Watch the “Mixed Mediums” film of an augmented gallery that Novel designed, developed and fabricated to help app developers understand how they use a new Augmented Images API.
Kruysman’s earliest foray into trans-disciplinary pollination was at SCI-Arc, while working on a thesis on collaborative robotics with two team-mates. “We had no idea what we were doing technically at the time,” he admits. “But each of us had complementary skill sets – coding, motion graphics and digital fabrication – and a real passion to hack machines in the hopes of producing new ways to think about architecture.”
With no space available – and no knowledge of robotics programming – the trio cleared out a closet and spent the whole semester holed up trying to devise new ways of programming robots. Their search led them to an interface developed inside of Autodesk Maya (a 3D computer graphics application) that allowed non-engineers to animate robots without the need of programming know-how, and that became the platform used by the entire school.
From façades to fabric and fashion
Like Kruysman, Manferdini’s multi-disciplinary background has helped turn her ideas into an eclectic body of award-winning works.
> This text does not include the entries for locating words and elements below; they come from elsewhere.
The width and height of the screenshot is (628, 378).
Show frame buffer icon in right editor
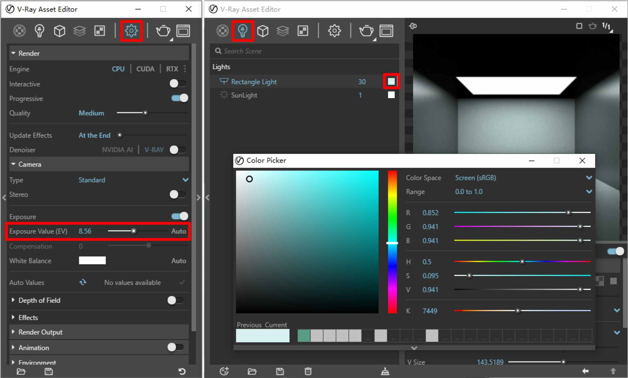pyautogui.click(x=386, y=31)
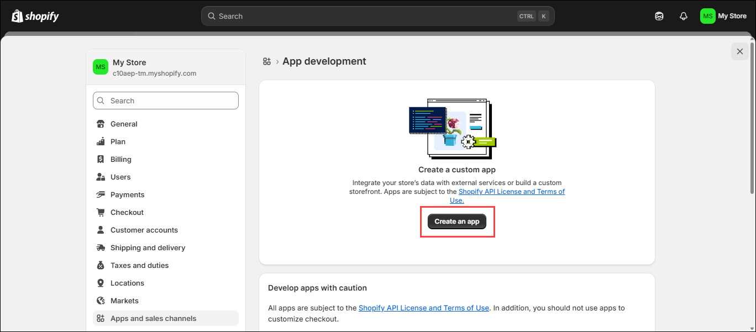Open Plan settings
This screenshot has height=332, width=756.
[118, 141]
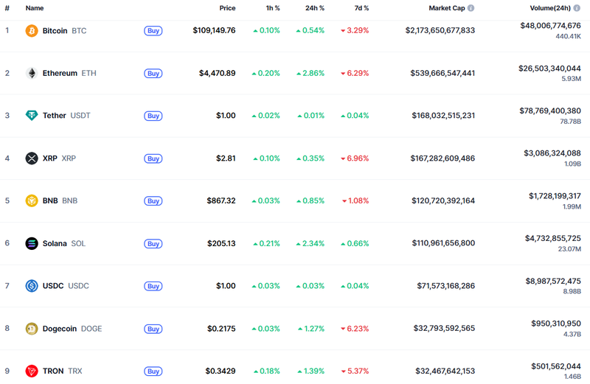Screen dimensions: 590x384
Task: Sort table by Price column header
Action: 227,8
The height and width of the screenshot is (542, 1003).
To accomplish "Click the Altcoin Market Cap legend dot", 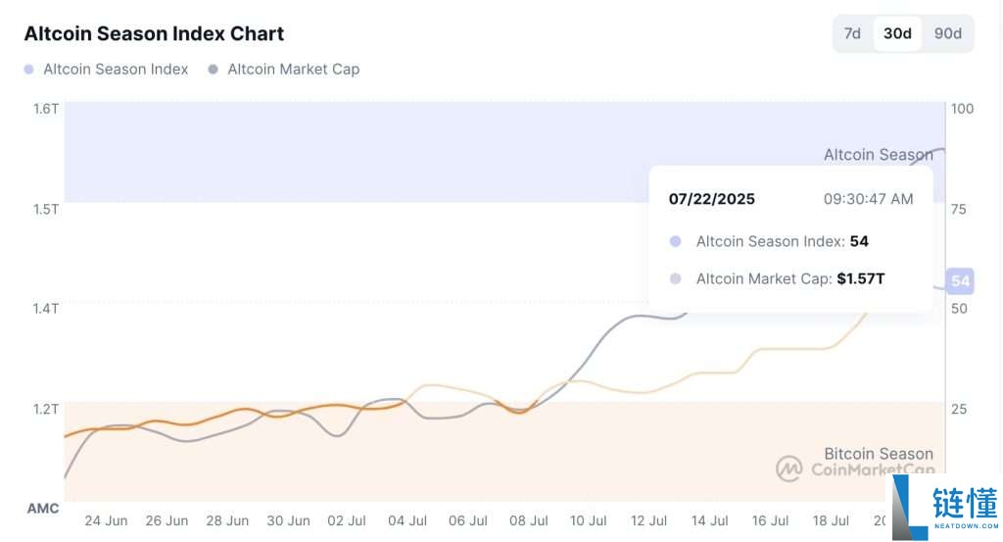I will pos(213,70).
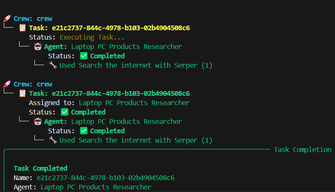Viewport: 335px width, 192px height.
Task: Click wrench icon just above Task Completion panel
Action: point(53,140)
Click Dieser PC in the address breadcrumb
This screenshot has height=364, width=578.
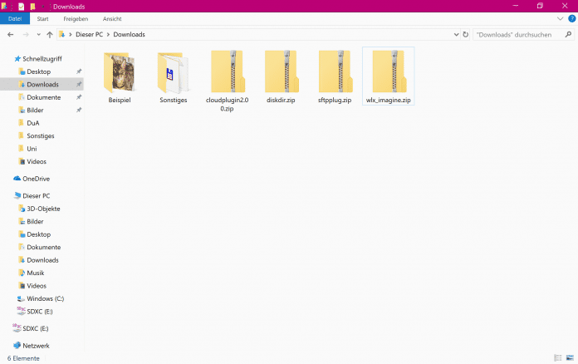tap(87, 34)
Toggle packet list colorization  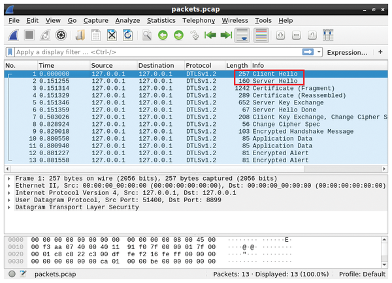[x=262, y=35]
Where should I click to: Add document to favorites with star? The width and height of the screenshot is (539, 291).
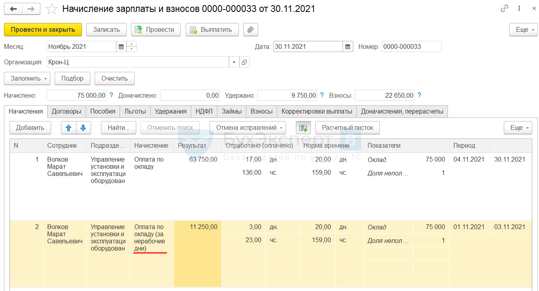pyautogui.click(x=51, y=9)
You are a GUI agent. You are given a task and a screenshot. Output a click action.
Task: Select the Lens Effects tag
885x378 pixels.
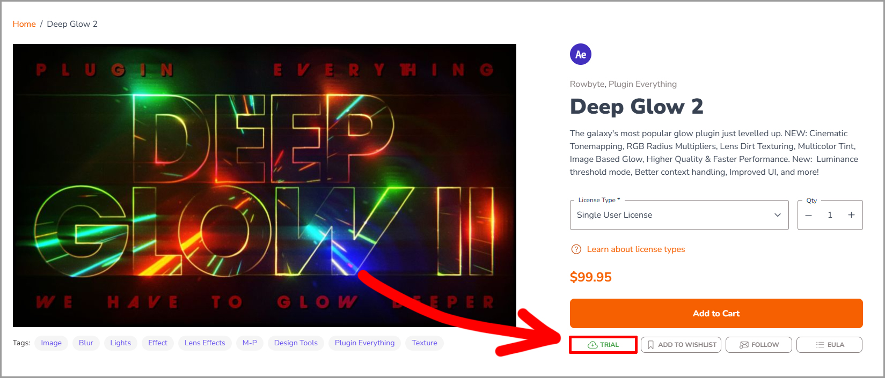click(x=204, y=343)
After graduating from the University of Civil Engineering in Bologna, and receiving her Master of Architecture and Urban Design from the University of California Los Angeles, she founded Atelier Manferdini in 2014. Their recent projects include an eight-storey façade for the Hermitage parking structure in Florida and the gate for La Peer Hotel in West Hollywood.
But the multi-hyphenate is also a fashion designer. “I started crossing the fields of fashion and architecture at the beginning of my career. After a decade of training as an engineer and architect, I approached the problem of the dress as if it were cladding for a building,” she reveals.
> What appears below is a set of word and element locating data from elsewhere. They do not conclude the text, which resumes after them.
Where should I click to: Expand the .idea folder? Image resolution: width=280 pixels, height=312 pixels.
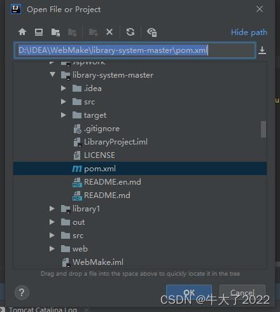click(64, 89)
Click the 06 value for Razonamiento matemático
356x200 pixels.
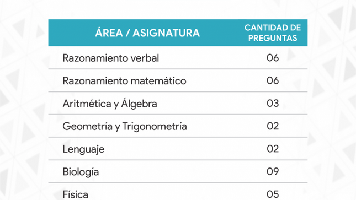click(273, 80)
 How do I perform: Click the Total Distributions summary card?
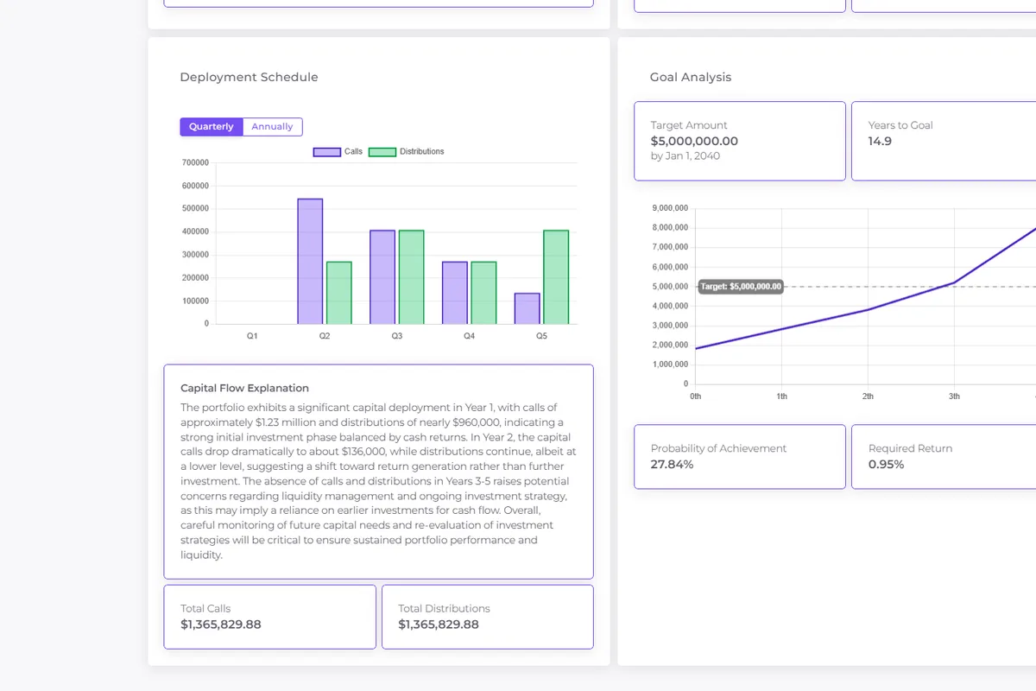(x=487, y=617)
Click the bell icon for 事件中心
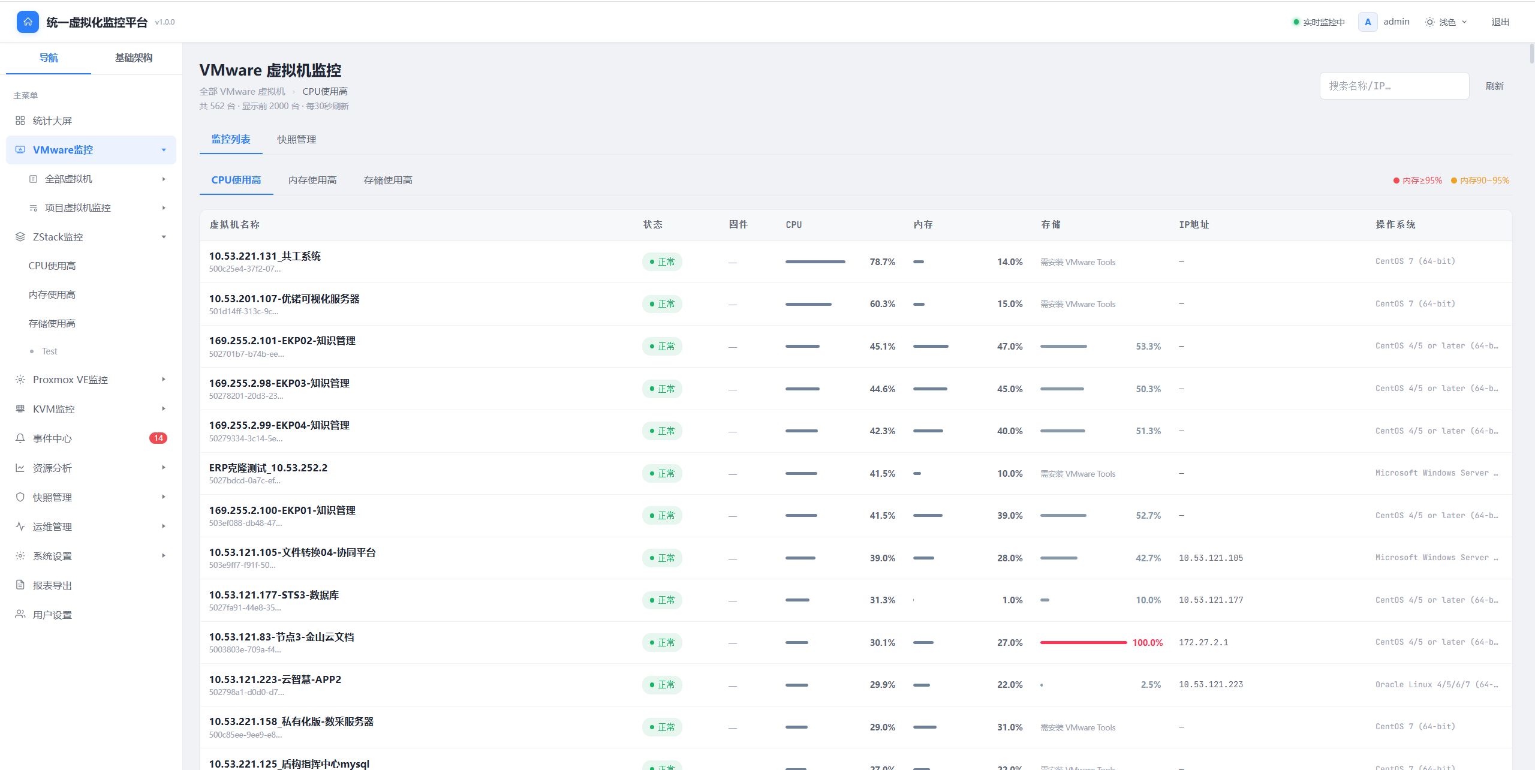Image resolution: width=1535 pixels, height=770 pixels. [x=20, y=438]
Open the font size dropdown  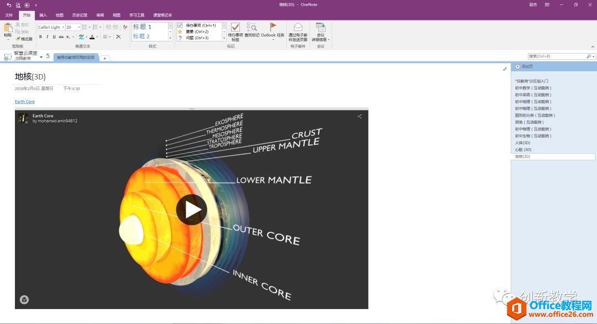(x=78, y=27)
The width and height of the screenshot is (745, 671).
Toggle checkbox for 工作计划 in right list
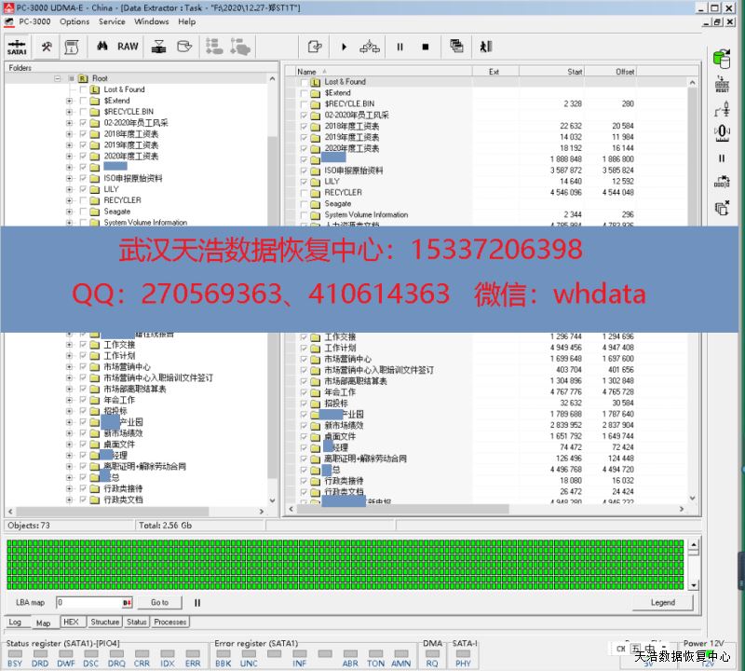[x=304, y=348]
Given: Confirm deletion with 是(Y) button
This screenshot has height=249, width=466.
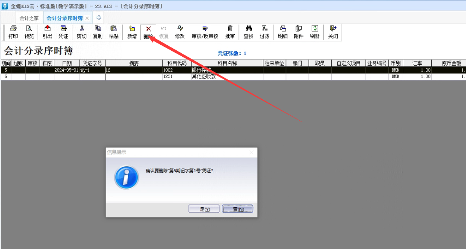Looking at the screenshot, I should tap(204, 209).
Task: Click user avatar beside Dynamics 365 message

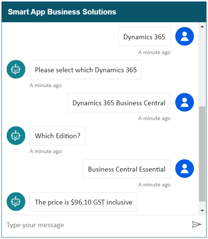Action: 185,36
“The only tool I mastered at that time was the computer; the only tolerances [permissible limit of variation in materials] I knew were of steel. Form and effect took place only through my understanding of geometry.”
In architecture, almost everything is designed and solved digitally or through scaled models ahead of time. Manferdini credits these skills of visualisation and form-making for helping her enter the fashion design industry. Her Eureka moment came when she realised that computers – as tools for creativity – were able to aid various design fields and therefore allow architects to work across them.
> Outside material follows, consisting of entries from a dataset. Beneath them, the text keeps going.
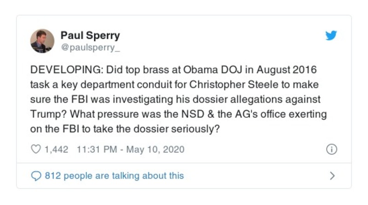
Task: Click the 1,442 likes count
Action: (56, 149)
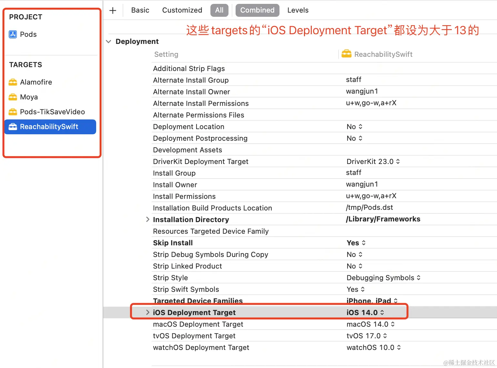Select the Pods-TikSaveVideo target icon

[13, 112]
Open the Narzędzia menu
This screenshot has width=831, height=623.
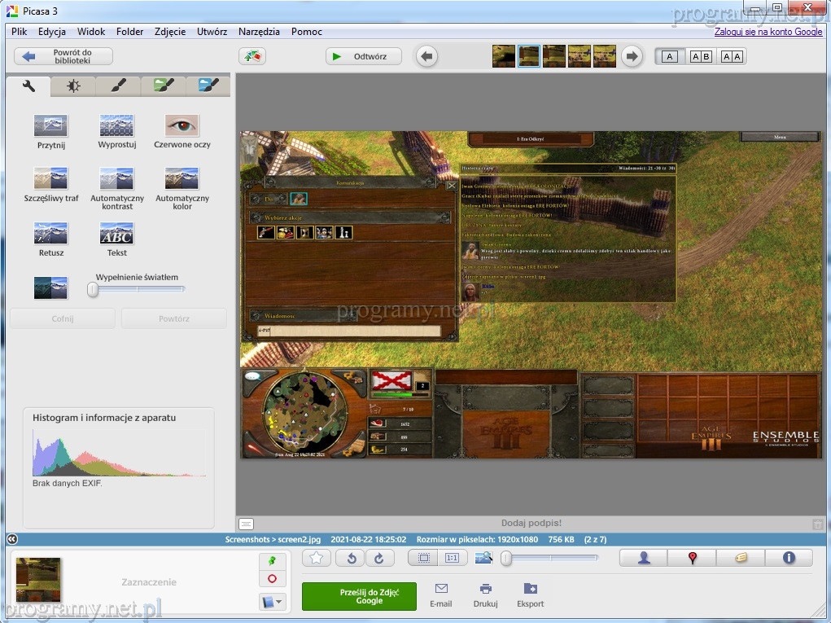click(x=259, y=32)
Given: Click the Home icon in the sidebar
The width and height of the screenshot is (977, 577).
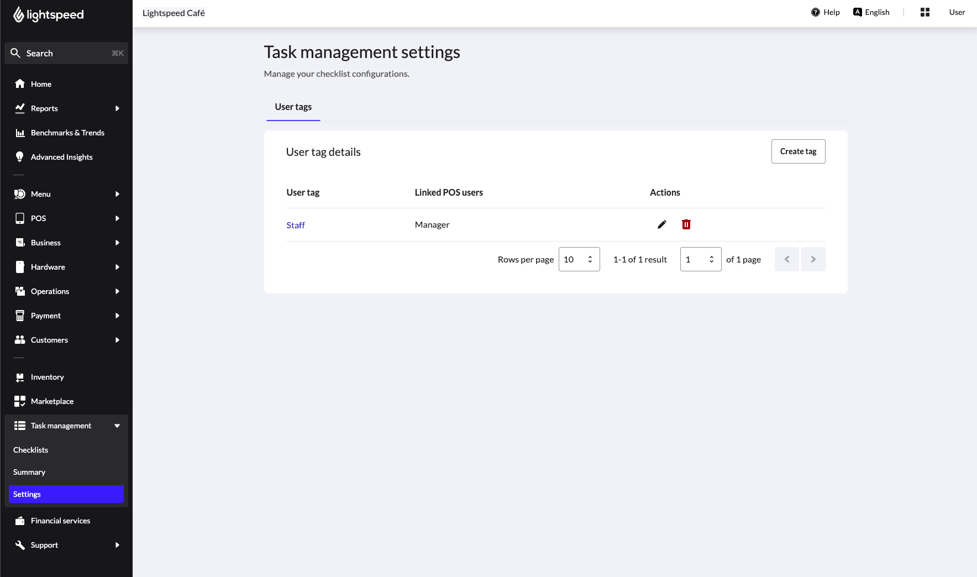Looking at the screenshot, I should 20,83.
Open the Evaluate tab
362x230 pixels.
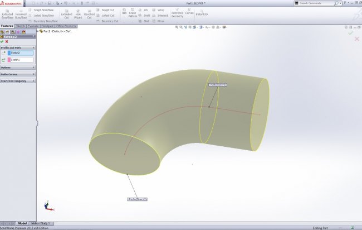click(x=34, y=26)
Modern technology and machines have enabled customisation in the design and production phases for any field they are applied to – even fashion. “Three-dimensional scanning technology, animation software, and laser-cutting set-ups have enabled us to design for a specific human body and produce a one-of–a-kind, mass-produced garment,” she elaborates. “The ultimate goal of applying digital techniques to fashion is to introduce customisation in the design phase. In the long run, this would blur the lines between couture and ready-to-wear lines.”
Manferdini, whose hybrid knowledge has birthed a unique practice, says multi-disciplinary and multi-scale design can promote an integrated, all-encompassing view of reality. Kruysman agrees that looking at the world through different lenses is “the only way to get a clearer and more holistic understanding of a complex problem”.
“For me, the magic is in building teams with hybrids – like engineers with a deep appreciation for design or designers with the ability to code. This creates a team that is as much creative as technical, and thinks differently about solving problems.”